JIMMY SAVILE, Dave Lee Travis, Stuart Hall, Jimmy Tarbuck, and Jim Davidson used to entertain us. Now, they trouble us, each arrested or accused of sexual offences against minors or women. But should we just let them alone? As yet another ageing celebrity appears on our screen, one lawyer says that we should stop "fetishising victimhood". Is that what we are doing?

The barrister in question, Barbara Hewson, goes further. In the online magazine Spiked, she says that the age of consent should be 13, and we should stop the "persecution of old men" in what she calls a "prurient charade". She also believes that complainants should no longer receive anonymity; and that, after a certain length of time, prosecution should become impossible.

In response, the NSPCC describes her views as "outdated and simply ill-informed".

Ms Hewson says that "touching a 17-year-old's breast, kissing a 13-year-old, or putting one's hand up a 16-year-old's skirt" are not comparable to gang rapes and murders, and "anyone suggesting otherwise has lost touch with reality." The NSPCC warns against trivialising the impact of these offences for victims, which "all but denies they have in fact suffered abuse at all".

It can appear that it is the 1970s on trial more than any individual. "Things were different then," someone said to me. "You can't apply the same rules now." Go down this path, and the prosecution of "old men" can appear meaningless, because, yes, things have changed: the main difference is the hyper-vigilant culture we now live in.

"Inappropriate" behaviour towards children sets communal alarm bells ringing, while new protective fences abound. "Under no circumstances must a volunteer who has not obtained a CRB disclosure . . . be left unsupervised with children," the Department for Education guidelines state.

There is no guarantee that a CRB check will prevent abusers' working with children; the smartest will not appear on police records.

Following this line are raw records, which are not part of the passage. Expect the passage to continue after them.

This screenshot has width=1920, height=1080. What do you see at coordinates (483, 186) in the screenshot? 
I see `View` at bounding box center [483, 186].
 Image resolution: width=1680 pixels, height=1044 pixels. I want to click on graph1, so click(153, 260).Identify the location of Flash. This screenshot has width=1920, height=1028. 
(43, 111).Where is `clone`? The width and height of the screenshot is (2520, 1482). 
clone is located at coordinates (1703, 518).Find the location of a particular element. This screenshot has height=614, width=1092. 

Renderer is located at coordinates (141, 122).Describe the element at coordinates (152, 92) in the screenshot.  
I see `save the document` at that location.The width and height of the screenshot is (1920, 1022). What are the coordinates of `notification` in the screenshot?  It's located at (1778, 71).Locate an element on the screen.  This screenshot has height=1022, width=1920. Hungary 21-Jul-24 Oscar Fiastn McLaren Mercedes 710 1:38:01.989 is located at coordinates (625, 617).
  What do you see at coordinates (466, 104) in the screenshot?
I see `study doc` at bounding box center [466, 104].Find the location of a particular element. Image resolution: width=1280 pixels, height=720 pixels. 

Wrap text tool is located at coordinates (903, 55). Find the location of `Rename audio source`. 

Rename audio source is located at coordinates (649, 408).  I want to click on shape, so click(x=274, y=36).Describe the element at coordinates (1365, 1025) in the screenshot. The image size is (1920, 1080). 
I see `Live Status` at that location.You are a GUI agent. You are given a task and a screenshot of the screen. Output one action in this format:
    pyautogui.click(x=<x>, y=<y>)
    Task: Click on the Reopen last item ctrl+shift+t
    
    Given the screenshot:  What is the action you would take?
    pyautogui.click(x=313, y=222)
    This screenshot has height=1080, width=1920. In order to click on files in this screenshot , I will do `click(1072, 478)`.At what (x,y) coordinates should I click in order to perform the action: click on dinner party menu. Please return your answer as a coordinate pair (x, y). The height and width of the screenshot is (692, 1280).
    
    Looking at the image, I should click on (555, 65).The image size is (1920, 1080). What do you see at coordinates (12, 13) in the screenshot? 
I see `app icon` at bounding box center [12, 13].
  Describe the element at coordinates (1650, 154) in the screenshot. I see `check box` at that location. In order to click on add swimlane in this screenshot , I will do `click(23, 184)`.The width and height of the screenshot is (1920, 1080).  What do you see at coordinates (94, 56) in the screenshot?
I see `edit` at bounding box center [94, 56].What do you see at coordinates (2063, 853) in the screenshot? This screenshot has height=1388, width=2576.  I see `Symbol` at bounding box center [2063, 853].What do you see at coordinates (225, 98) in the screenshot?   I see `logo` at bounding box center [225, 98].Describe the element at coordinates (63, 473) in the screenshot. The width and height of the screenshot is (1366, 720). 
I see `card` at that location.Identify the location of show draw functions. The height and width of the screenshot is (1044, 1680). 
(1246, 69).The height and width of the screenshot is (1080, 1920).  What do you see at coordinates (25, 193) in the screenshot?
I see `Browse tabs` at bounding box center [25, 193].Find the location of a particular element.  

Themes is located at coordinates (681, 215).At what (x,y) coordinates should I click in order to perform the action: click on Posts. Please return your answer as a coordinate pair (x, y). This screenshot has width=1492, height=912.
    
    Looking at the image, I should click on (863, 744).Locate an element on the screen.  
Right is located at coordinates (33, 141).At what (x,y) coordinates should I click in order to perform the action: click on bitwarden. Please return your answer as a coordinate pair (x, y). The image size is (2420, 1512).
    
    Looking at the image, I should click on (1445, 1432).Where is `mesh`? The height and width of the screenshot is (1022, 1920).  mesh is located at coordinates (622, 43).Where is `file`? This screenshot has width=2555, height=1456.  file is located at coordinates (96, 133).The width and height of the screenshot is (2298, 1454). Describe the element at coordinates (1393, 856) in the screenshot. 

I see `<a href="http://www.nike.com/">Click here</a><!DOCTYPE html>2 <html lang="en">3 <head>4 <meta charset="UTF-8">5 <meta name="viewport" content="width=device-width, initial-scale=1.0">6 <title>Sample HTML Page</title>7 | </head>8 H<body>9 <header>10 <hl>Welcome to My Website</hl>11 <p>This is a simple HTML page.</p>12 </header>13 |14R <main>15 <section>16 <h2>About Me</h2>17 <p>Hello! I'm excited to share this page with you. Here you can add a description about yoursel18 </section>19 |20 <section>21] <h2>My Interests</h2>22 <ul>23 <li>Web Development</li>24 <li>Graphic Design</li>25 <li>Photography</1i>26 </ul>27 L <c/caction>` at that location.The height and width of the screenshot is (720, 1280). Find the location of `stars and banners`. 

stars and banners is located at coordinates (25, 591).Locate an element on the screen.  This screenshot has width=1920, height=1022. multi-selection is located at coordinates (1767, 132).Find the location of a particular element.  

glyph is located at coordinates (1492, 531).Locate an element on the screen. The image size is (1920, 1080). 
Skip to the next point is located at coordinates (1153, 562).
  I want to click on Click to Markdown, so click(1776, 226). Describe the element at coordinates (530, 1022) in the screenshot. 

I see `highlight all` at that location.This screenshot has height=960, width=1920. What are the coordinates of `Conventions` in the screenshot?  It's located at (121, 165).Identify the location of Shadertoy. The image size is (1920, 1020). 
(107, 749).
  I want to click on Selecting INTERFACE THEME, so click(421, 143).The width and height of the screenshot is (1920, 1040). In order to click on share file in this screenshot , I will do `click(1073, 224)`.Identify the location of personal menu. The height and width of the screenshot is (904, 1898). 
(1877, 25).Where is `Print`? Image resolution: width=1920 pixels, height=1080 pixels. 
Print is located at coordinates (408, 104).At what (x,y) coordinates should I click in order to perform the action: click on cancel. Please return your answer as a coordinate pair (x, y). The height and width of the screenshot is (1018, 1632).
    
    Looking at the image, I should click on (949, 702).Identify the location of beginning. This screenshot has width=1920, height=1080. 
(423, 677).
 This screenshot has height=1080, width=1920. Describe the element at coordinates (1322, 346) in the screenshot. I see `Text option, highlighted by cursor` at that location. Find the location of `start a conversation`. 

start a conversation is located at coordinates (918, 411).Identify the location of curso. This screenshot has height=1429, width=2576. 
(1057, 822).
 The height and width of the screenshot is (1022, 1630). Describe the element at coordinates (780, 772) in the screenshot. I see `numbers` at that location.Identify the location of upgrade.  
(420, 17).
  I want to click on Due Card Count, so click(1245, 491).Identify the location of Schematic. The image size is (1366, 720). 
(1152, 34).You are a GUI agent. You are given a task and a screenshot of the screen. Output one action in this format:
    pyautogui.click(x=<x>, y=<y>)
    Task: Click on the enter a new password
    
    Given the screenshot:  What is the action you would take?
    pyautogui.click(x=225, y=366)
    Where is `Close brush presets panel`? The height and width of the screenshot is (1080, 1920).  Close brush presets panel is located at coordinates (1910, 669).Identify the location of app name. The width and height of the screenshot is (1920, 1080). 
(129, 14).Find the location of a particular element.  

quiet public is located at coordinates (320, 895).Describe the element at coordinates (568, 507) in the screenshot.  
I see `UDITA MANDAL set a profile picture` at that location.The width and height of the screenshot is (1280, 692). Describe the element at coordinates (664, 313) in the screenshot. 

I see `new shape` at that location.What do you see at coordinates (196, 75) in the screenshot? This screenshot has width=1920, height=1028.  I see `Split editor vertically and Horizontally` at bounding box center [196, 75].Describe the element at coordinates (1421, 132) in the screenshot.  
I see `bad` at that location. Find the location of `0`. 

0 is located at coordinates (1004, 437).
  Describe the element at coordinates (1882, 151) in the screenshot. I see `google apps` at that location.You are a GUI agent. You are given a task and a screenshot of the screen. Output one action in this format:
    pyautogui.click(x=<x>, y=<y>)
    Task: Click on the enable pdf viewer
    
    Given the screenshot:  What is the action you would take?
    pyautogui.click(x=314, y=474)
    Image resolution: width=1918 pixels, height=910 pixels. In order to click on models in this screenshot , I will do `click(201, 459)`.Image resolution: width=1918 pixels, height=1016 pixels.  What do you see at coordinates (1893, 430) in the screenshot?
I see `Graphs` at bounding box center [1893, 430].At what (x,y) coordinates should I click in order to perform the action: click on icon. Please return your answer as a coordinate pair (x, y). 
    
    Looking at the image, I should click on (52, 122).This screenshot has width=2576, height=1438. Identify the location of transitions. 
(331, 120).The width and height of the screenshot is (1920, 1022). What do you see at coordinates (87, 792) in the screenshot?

But since the Children Act of 1989, a landmark in child protection, it is certainly different from the '70s.

There is a deep sense of loss in all of this, felt by many. As a former head teacher, Sue Palmer, says: "There's a sense of everyone keeping an eye on everyone else. People can become paranoid - they can be frightened of putting a plaster on a child's knee. On one hand, we're stopping occasional awful things from happening, but, on the other hand, it's breaking down human interaction when it comes to caring for children."

True. "Occasional awful things" do bring paranoia and legislative overreaction. But, we will not demonise children in our discomfort; neither will we turn away from the abuse of adult power, even if the suspects now have grey hair.